Prime London property prices could halve on Brexit, says SocGen
Property prices in London could fall 30%, with prices in the most expensive boroughs at risk of a 40-50% correction in the aftermath of the UK’s decision to leave the European Union, according to Societe Generale.
“We see a classic housing bubble in London and Brexit as the trigger for the correction,” said analyst Marc Mozzi.
“The British exit from the EU has struck fear into the UK real estate market at a time when the property upswing cycle looked set to reverse anyway on growing supply and high prices.”
SocGen said the past two cycles and its own forecasts suggest commercial property prices could fall 25% peak-to-trough on a rent decline alone. In addition, investors are also rushing to sell their liquid positions in UK real estate investment trusts and commercial real estate property funds, with five now having suspended redemptions.
Mozzi pointed out that Brexit could lead to the loss of jobs in the City of London as companies are forced to relocate outside the UK to retain access to the EU’s single market, which in many cases could mean workers selling their homes in some of London’s priciest boroughs.

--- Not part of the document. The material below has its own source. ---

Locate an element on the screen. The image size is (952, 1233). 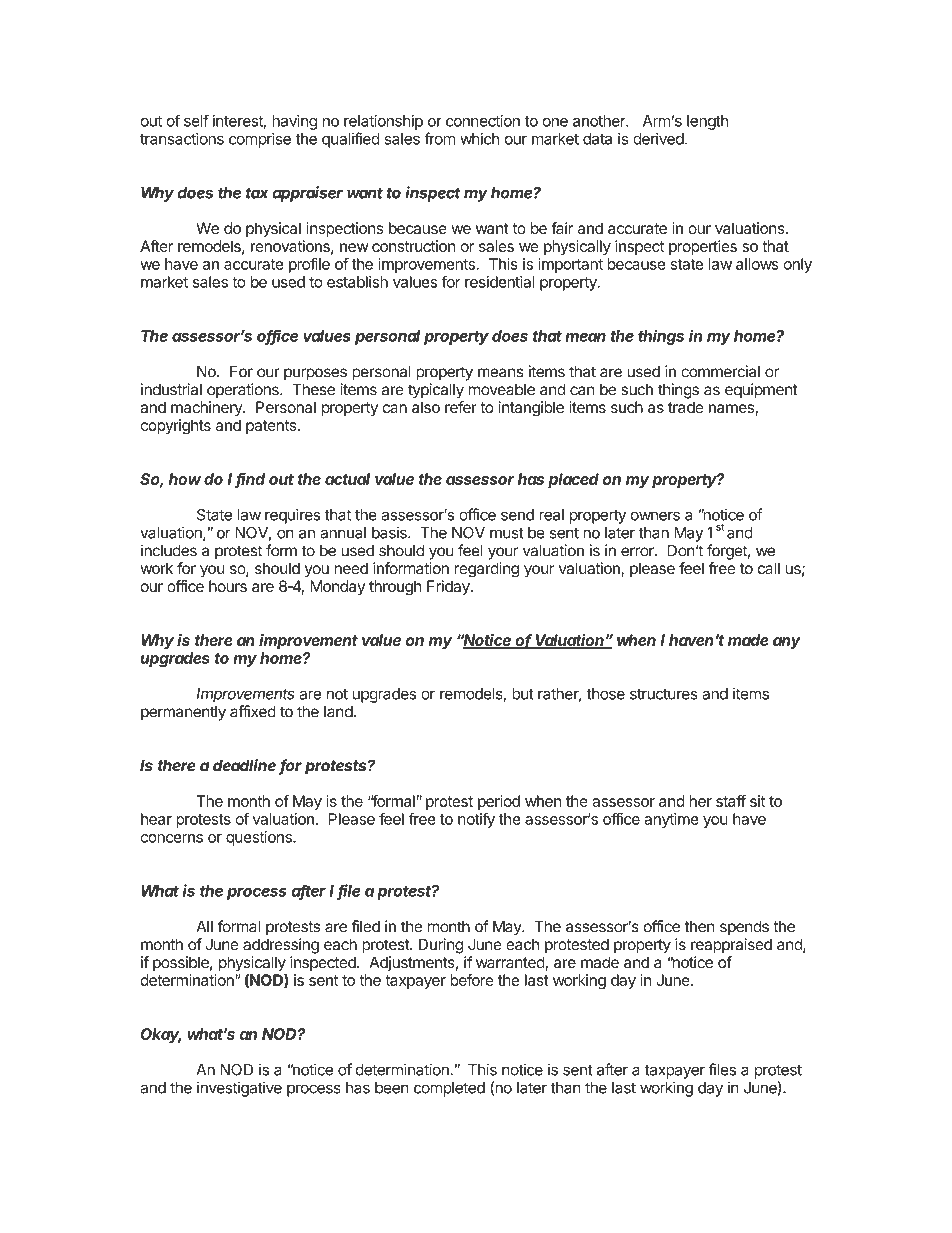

“A simplistic ‘back of the envelope’ computation shows there were 3,140 real estate transactions registered above £2m in London in 2015 (and 920 in 2016 leading up to Brexit). If we assume 500 managers from twenty firms relocate outside the UK (so as to retain access to the single market), of which one-third of those households are ‘forced-sellers’, we end up with a potential volume of transactions of 1-2 years that prime segment.”
Mozzi said that given the current ratio of prices to incomes in London, a price correction of even 40-50% in the most expensive London boroughs was not impossible.
It pointed out that during the subprime crisis, UK residential prices fell 18% and London residential prices by 20% peak to trough, as 55,000 jobs were lost in the financial industry.
As far as the weaker pound is concerned, Mozzi said this would only momentarily rush transactions.
“According to the London estate agents Stirling Ackroyd, a weaker pound has pushed overseas investors looking for an opportunistic purchase in London,” SocGen noted.
However, this is just a periodic trend. "It would not make sense for investors to keep buying if the sterling continues to decline, as it also decreases the value of their assets.”